Swedish Activists Sentenced to 8 Months in Jail

According to an e-mail posted on an animal rights mailing list, animal rights activists Pelle Strindlund began serving an 8 month prison term this week for destroying equipment at a slaughterhouse.

In July 2002, Strindlund was sentenced to a month in jail for releasing chickens from a Swedish farm.

Sources:

Prisoners Post. ArkangelWeb.Org, July 1, 2002.

(Sweden) Activist in prison. E-mail communication.

Four British Activists Charged

According to the animal rights web site ArkangelWeb.Org, on October 8 four British animal rights activists appeared in court and were charged with crimes related to their alleged harassment of individuals connected with Huntingdon Life Sciences. According to ArkangelWeb.Org, all four were remanded into custody.

The four activists are Gavin Medd Hall, Bob Lewis, Kevin White and Wilmer White.

Sources:

British justice at its very best!!!. ArkangelWeb.Org, October 10, 2002.

4 More Animal Rights Activists In Prison. ArkangelWeb.Org, October 8, 2002.

Coulston Foundation Shuts Down

Faced by enormous financial problems, the Coulston Foundation shut down in September. The 266 primates under the foundation’s care will be transferred to the Florida-based non-profit Center for Captive Chimpanzee Care.

At its height in the 1990s, the Coulston Foundation had over 600 primates and more than 100 employees engaged in various research projects.

The Coulston Foundation had faced protests, opposition and acts of terrorism from animal rights activists over the years. It also had a spotty record for ensuring the welfare of its animals, being formally charged four times by the USDA for violating the Animal Welfare Act. The Coulston Foundation’s fate was sealed when the National Institutes of Health, the Food and Drug Administration, and the US Department of Agriculture all withdrew their financial support .

The Foundation then fell behind on its debt payments and the First National Bank of Alamogordo filed foreclosure papers on the Foundation in December 2001. Foundation CEO Fred Coulston tried but failed to find a buyer for the laboratory and agreed to transfer the primates to the CCCC, which received a $3.7 million grant from the Arcus Foundation to purchase the Coulston Foundation’s buildings and equipment.

Sources:

More than 300 research chimps and monkeys retired, turned over to preserve. Richard Benke, Associated Press, September 18, 2002.

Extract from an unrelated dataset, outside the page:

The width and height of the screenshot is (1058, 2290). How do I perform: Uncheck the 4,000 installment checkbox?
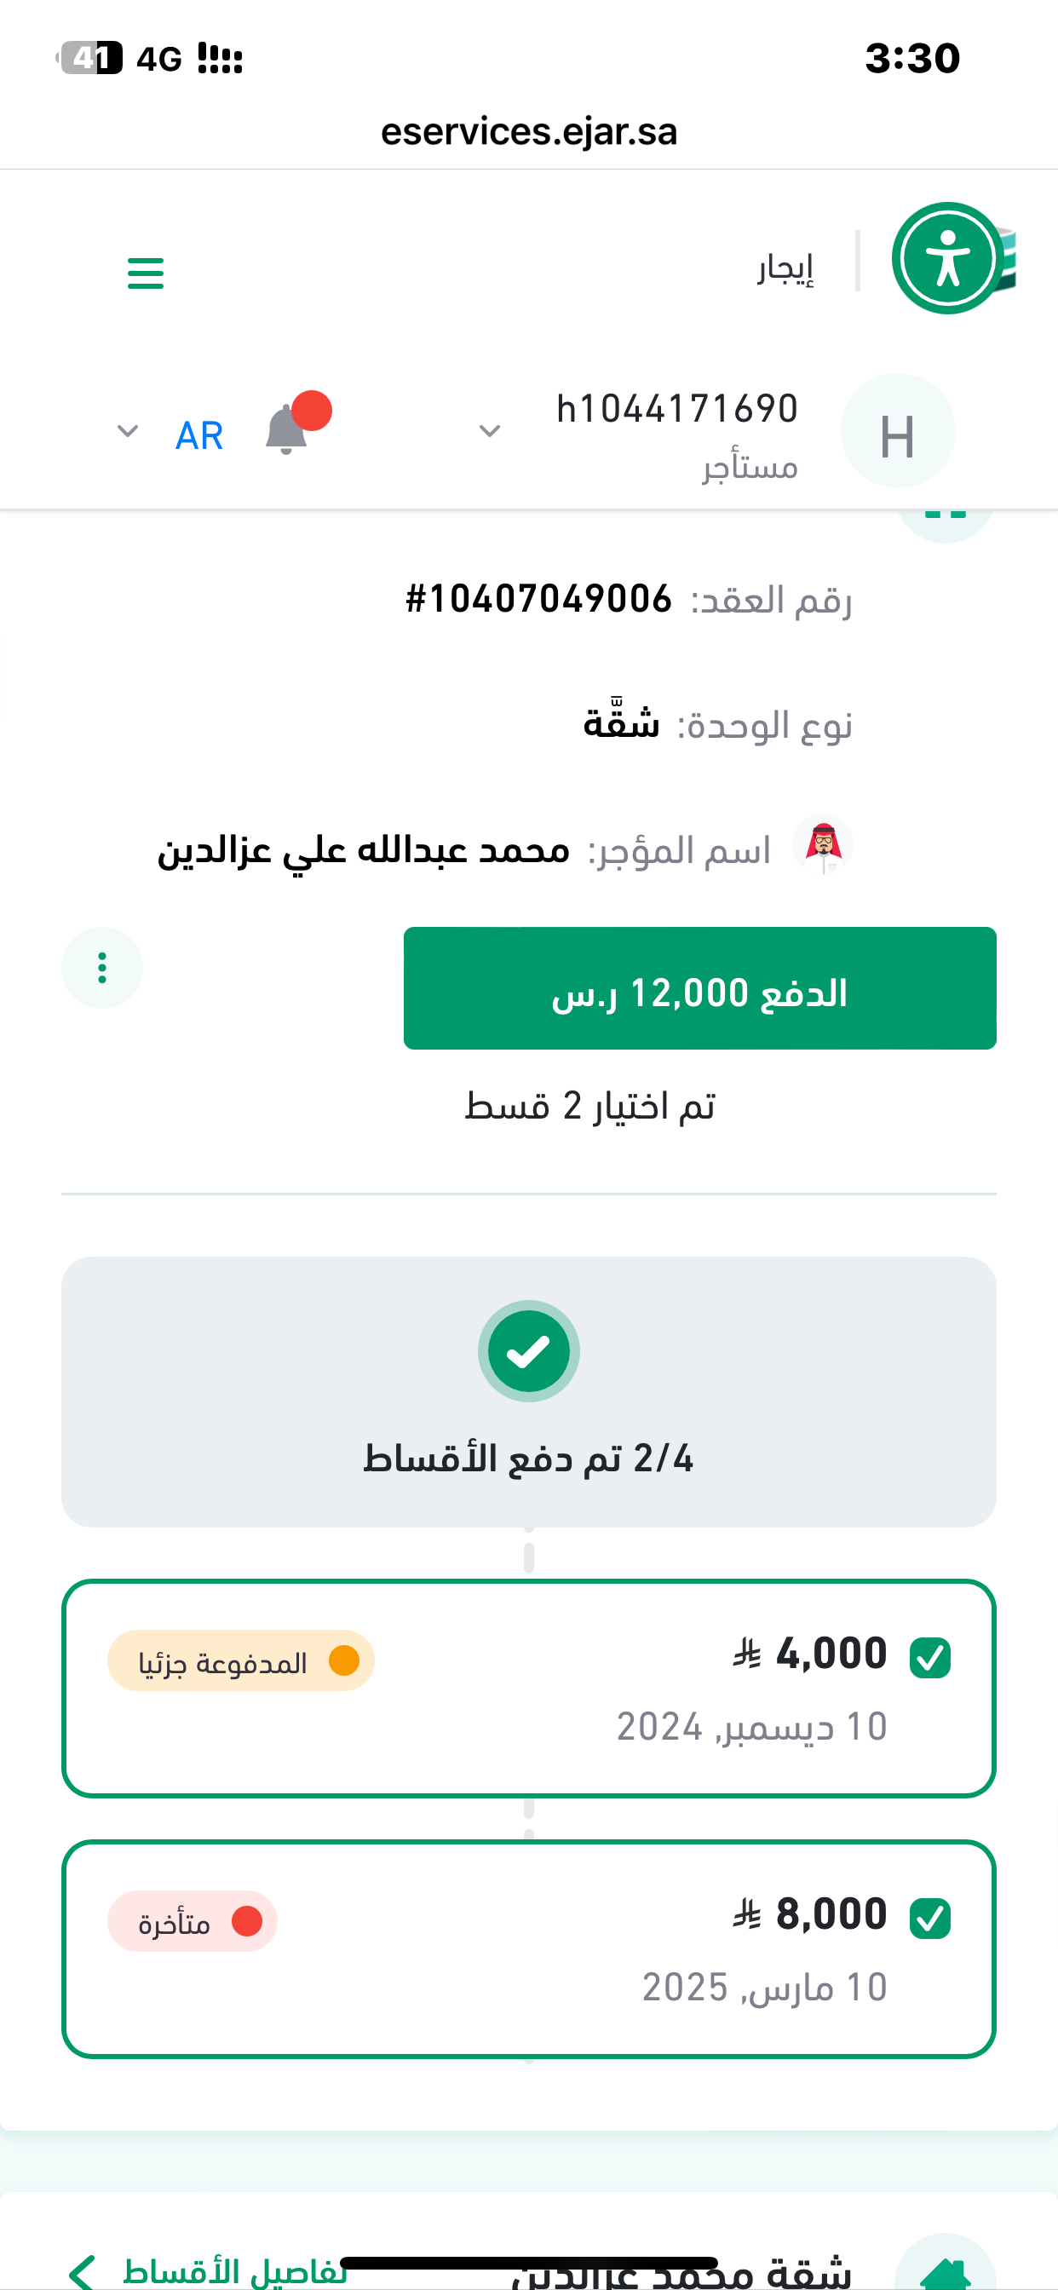coord(930,1658)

Coulston lab shuttered; monkeys get new caretakers. New Mexico Business Weekly, September 18, 2002.

Do Children Who Harm Animals Later Harm People?

It has become almost a mantra within both animal rights circles and the larger mainstream media that children who harm animals are on the path to harming human beings. But is this claim true?

Manchester Metropolitan University researchers Heather Piper and Steve Myers looked at such claims and found a surprising lack of any actual valid evidence for it. They write,

A few years ago, the notion that abused children were likely to become abusers was common. This is no longer accepted as true. In this case the dominant view is that harming animals is directly linked to, or can be treated as part of a cycle leading to, violence towards people. It is suggested that the relationship is clear cut, consistent and predictable. This argument suggests that harming animals can be a predictive variable in indicating future harm to people. There are serious flaws in this argument. Although there may be some disturbed individuals who are cruel towards both animals and people, extreme cases do not provide the basis for generalized conclusions.

Piper and Myers identify two major problems with the alleged link between harming animals and harming people. First, the studies that claim to find such a link rarely define animal abuse in a methodologically sound way,

Few studies define what is animal abuse or violence or harm. Does cruelty include pulling the legs off spiders, or only those of vertebrates? Does it matter that one society eats dogs and another keeps them as pets? Richer children may legally kill animals through fox hunting, whereas poorer ones are prosecuted for similar behavior towards a cat or a dog.

Second, such studies have a deeper methodological flaw in who they choose to study,

Research supporting the supposed links is based mainly on extreme and non-representative samples. Accounts suggesting links between those who have harmed animals and later violence toward humans often rely on the same small sample of extreme criminals in the US. Researching a limited population to produce a broadly applicable generalization is problematic. Any number of life experiences could also be shown to correlate with the behavior.

A further problem is that much of the research tends to suffer from fallacies of logic. Just because some serial killers have harmed animals, this does not mean that all or even the majority of those who harm animals will become serial killers. Yet this stance is taken in much of the literature.

Piper and Myers conclude that “Social workers should not uncritically accept the arguments that have been put forward about linking animal and human violence.”

Source:

Missing Link. Heather Piper and Steve Myers, Community Care, October 3, 2002, p.38.